====== Records supplied
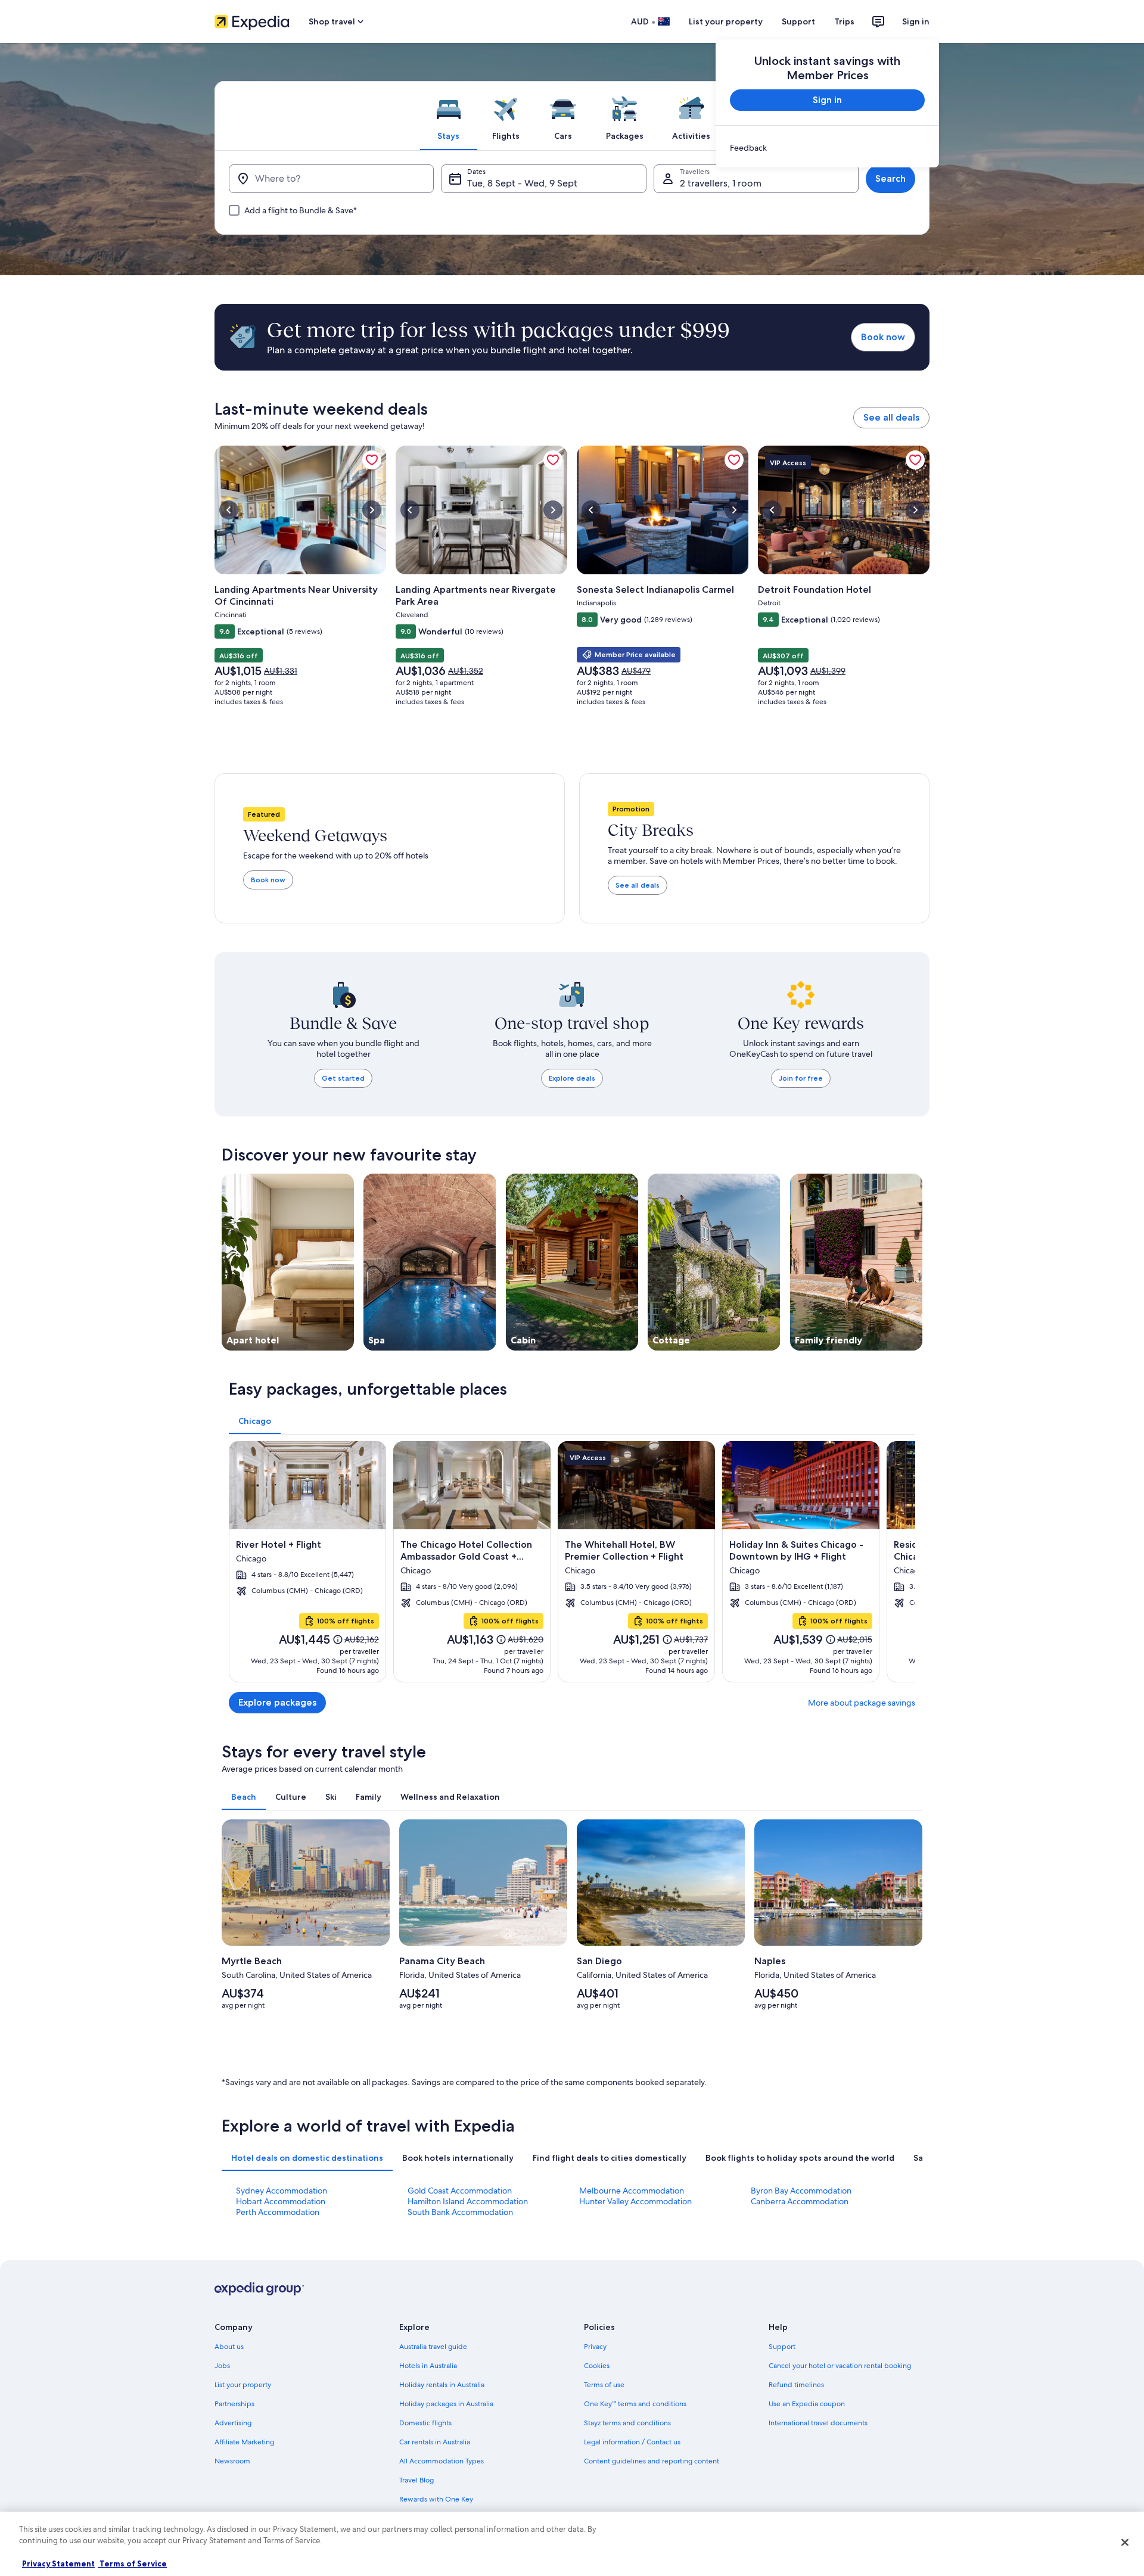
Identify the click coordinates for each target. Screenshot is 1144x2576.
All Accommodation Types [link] (441, 2461)
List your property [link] (242, 2385)
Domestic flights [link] (425, 2423)
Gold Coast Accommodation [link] (460, 2190)
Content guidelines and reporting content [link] (651, 2461)
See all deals (891, 417)
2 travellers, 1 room (720, 183)
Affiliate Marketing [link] (244, 2442)
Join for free (801, 1078)
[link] (827, 147)
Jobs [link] (222, 2365)
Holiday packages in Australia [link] (446, 2404)
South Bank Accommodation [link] (460, 2212)
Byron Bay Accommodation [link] (801, 2190)
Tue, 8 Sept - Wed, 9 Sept (522, 183)
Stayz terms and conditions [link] (627, 2423)
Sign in (916, 21)
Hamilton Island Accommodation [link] (468, 2201)
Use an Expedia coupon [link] (807, 2404)
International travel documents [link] (818, 2423)
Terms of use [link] (604, 2385)
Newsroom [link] (232, 2461)
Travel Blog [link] (416, 2480)
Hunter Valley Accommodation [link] (635, 2201)
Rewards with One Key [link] (436, 2499)
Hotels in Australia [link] (428, 2365)
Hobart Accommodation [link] (280, 2201)
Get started (343, 1078)
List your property (726, 21)
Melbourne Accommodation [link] (631, 2190)
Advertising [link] (232, 2423)
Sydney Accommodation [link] (281, 2190)
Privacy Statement (58, 2563)
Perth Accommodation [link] (277, 2212)
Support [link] (782, 2346)
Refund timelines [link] (796, 2385)
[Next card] (900, 1561)
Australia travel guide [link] (433, 2346)
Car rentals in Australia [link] (434, 2442)
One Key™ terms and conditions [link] (635, 2404)
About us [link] (229, 2346)
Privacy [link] (595, 2346)
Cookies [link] (597, 2365)
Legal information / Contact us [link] (632, 2442)
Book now (883, 337)
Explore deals (572, 1078)
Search (890, 178)
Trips (844, 21)
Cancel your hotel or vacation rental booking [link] (840, 2365)
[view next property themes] (922, 1261)
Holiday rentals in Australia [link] (441, 2385)
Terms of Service (132, 2563)
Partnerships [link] (234, 2404)
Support (798, 21)
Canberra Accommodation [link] (799, 2201)
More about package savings (861, 1702)
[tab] (448, 115)
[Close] (1125, 2542)
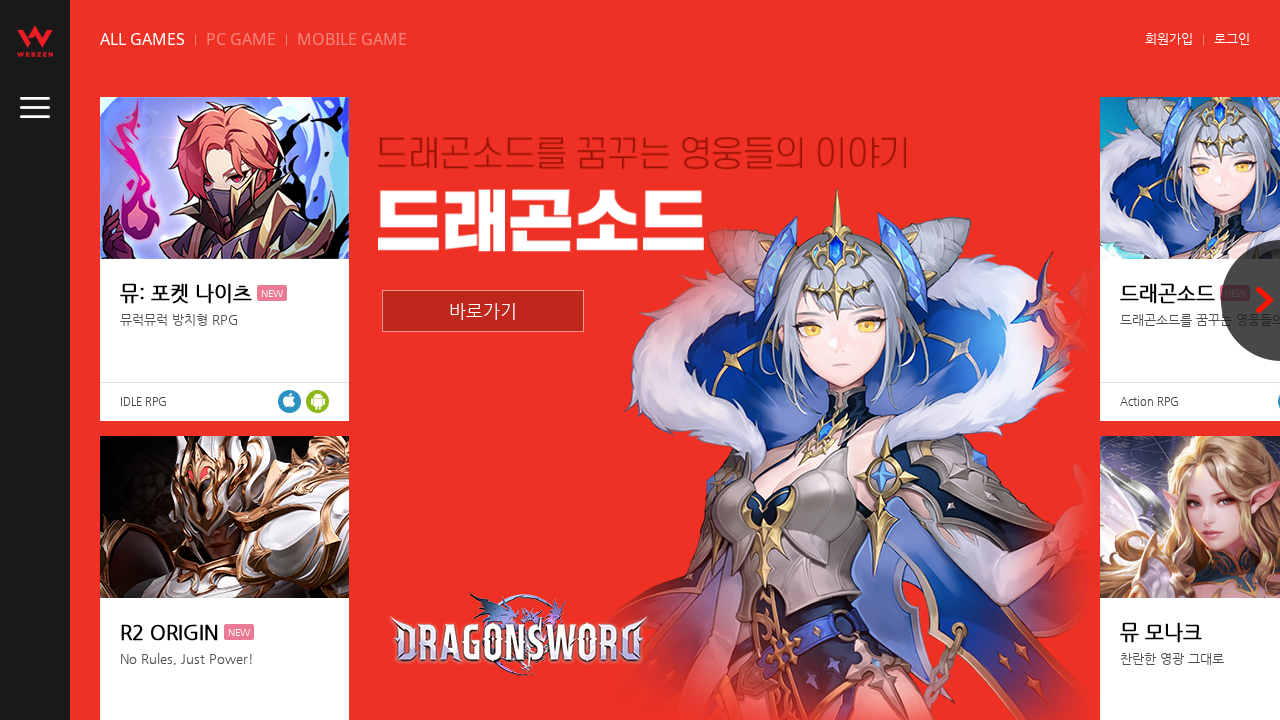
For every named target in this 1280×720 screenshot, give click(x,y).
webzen (35, 41)
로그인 (1232, 38)
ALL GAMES (142, 39)
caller (35, 108)
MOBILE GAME (352, 39)
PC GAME (241, 39)
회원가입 (1169, 38)
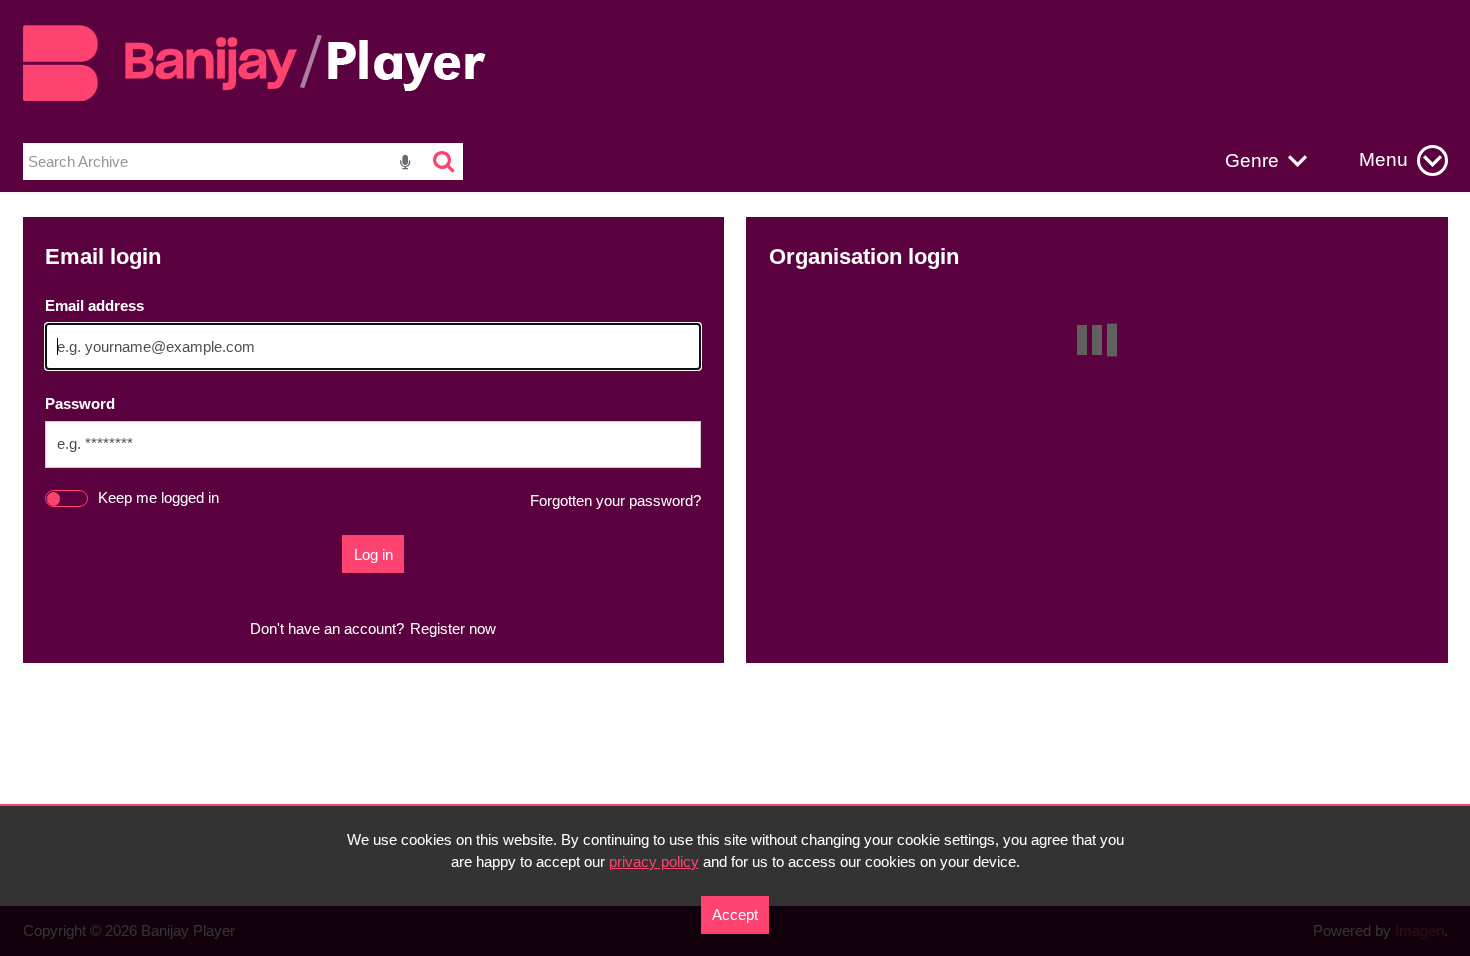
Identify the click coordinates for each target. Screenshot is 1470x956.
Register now (453, 628)
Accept (735, 914)
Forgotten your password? (615, 500)
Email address (94, 305)
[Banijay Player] (266, 97)
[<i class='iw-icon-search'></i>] (444, 162)
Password (80, 403)
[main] (735, 440)
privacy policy (654, 861)
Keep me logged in (158, 497)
============
Required action
Reproduce the lines from the one holding "caller (35, 108)" through the end of the entries above exactly, keeping both ends and dropping every picture.

Result of this task
caller (35, 108)
MOBILE GAME (352, 39)
PC GAME (241, 39)
회원가입 (1169, 38)
Identify the click coordinates for each target. Screenshot is 1470x956.
Register now (453, 628)
Accept (735, 914)
Forgotten your password? (615, 500)
Email address (94, 305)
[Banijay Player] (266, 97)
[<i class='iw-icon-search'></i>] (444, 162)
Password (80, 403)
[main] (735, 440)
privacy policy (654, 861)
Keep me logged in (158, 497)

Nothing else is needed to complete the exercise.